Subsequently Mrs Addison's solicitor discovered her late husband had unlawfully not been registered by the company with the Construction Workers' Pension Scheme although contributions had been deducted weekly from his wages.
Mr Fogarty said that as a result no death benefit was payable from the scheme as would have been expected. Mrs Addison had complained to the Pensions Ombudsman, who found Mr Murphy, of Ballinree, Borris, Co Carlow, personally liable for payment of the death benefit of €69,800.
Mr Murphy, who did not appear in court yesterday, had failed to appeal the decision within a permitted period of 21 days and payment of the benefit was still outstanding.

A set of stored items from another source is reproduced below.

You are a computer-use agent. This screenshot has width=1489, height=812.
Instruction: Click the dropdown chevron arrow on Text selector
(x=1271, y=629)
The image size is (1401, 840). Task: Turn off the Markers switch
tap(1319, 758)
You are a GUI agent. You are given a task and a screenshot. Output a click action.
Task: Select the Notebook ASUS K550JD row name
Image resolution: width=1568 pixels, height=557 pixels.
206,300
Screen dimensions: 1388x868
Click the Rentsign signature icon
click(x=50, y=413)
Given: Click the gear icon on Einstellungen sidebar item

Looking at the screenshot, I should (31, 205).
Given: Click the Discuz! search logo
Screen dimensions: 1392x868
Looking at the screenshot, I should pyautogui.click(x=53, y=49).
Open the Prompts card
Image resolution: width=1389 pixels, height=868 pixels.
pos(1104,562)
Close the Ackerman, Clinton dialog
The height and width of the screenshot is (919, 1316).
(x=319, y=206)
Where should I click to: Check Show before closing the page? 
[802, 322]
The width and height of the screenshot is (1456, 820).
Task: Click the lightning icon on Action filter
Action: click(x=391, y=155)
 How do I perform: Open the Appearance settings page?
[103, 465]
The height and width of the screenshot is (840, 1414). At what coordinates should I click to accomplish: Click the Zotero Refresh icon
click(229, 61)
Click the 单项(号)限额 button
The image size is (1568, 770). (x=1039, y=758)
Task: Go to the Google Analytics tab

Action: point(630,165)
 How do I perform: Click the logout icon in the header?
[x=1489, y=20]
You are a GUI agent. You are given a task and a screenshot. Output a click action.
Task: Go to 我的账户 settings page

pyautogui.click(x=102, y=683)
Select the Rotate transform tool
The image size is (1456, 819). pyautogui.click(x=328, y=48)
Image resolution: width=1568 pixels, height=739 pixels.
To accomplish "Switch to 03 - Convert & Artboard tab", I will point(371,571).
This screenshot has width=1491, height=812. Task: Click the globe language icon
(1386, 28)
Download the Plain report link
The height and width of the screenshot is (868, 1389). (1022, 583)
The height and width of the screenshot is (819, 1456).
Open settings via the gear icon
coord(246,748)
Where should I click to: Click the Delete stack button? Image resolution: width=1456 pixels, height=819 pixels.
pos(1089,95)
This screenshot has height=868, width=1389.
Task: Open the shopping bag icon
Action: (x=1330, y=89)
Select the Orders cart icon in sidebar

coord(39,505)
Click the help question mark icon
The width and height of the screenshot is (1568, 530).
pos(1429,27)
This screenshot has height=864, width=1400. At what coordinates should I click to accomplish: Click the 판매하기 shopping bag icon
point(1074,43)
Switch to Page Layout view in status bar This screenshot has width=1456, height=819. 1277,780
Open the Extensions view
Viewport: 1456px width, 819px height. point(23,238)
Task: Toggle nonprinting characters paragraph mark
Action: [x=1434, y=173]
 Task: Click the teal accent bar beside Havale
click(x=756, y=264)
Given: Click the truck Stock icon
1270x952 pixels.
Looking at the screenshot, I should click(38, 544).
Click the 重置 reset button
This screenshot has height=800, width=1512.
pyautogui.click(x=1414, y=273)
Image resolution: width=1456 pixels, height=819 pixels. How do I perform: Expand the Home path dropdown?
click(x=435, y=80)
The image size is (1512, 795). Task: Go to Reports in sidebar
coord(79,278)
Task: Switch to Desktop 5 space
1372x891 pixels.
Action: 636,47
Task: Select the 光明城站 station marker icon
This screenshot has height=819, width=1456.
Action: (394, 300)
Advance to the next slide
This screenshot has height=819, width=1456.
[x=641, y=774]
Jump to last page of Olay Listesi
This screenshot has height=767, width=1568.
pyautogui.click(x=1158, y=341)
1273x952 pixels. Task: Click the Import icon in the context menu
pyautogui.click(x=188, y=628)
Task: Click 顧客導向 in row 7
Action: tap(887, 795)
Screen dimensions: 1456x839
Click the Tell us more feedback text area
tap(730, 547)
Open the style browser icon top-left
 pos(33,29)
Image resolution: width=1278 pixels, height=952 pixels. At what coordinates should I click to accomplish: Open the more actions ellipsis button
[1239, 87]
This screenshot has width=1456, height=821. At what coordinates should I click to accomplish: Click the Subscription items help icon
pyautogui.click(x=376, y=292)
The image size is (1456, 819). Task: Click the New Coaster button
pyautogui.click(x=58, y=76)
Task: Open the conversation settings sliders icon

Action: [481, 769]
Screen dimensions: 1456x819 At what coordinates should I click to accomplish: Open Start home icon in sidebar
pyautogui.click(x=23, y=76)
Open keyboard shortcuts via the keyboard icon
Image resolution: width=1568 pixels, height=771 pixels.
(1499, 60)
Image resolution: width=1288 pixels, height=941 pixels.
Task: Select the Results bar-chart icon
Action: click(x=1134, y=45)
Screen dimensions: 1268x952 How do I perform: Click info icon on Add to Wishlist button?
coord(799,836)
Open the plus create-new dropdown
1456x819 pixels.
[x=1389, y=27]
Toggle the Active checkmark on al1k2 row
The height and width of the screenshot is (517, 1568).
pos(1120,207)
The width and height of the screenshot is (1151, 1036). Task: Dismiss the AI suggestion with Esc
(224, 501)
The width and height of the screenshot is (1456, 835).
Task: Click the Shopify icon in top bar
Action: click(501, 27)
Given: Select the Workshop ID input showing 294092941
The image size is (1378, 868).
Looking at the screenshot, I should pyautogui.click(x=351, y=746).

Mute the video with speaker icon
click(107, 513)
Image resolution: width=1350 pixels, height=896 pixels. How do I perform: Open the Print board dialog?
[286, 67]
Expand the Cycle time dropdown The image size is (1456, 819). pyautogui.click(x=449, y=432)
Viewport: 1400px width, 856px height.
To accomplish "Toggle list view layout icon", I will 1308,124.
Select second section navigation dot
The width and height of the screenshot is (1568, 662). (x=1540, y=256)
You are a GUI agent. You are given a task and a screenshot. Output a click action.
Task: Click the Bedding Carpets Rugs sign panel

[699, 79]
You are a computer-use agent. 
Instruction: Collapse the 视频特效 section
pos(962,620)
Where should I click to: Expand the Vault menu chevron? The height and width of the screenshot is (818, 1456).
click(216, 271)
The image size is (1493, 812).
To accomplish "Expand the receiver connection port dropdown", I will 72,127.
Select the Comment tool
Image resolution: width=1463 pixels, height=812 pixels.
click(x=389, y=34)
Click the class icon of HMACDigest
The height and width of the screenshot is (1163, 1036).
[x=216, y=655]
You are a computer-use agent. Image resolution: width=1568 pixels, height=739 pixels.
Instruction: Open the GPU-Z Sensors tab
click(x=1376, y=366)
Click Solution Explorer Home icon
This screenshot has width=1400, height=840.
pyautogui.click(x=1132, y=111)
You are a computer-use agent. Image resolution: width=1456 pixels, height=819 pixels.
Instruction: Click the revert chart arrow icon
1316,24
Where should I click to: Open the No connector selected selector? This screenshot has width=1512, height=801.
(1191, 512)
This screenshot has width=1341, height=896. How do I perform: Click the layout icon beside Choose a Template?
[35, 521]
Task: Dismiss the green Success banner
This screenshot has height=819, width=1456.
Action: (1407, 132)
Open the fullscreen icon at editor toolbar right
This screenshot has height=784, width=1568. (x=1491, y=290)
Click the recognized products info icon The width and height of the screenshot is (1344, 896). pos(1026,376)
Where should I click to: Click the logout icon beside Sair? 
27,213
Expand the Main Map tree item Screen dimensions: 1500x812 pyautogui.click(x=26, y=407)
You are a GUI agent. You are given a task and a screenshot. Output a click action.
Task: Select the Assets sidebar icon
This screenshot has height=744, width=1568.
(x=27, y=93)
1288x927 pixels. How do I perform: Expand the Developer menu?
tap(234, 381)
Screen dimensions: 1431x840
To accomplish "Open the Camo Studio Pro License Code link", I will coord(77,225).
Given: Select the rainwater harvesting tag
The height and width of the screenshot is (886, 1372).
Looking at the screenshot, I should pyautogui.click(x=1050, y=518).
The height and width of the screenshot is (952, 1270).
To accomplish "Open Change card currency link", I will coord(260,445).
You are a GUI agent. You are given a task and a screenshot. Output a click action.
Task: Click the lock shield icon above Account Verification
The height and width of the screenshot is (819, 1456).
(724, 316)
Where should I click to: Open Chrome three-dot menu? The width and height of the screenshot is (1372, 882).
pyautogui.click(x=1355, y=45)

He was represented in court yesterday by his daughter Sandra and son Des, who told the court his father was ill and unable to pay a solicitor.
Des Murphy was refused an adjournment, which he told the judge was sought to facilitate a possible appeal against the ombudsman's decision.
He said that an application for assistance was before the Legal Aid Board. The court heard that it was compulsory for all employers in the construction industry to provide pension and mortality benefit for all manual workers.
An employer who failed to register a qualifying employee was in breach of the scheme and fully liable for the payment of all benefits due.
Pensions Ombudsman Paul Kenny found the contributions had been deducted and not remitted with the knowledge and agreement of Desmond Murphy, whom he held personally liable for all of the €69,800 death benefit.
The judge yesterday directed that Mr Murphy fulfil the determination of the ombudsman in paying the money to Mrs Addison.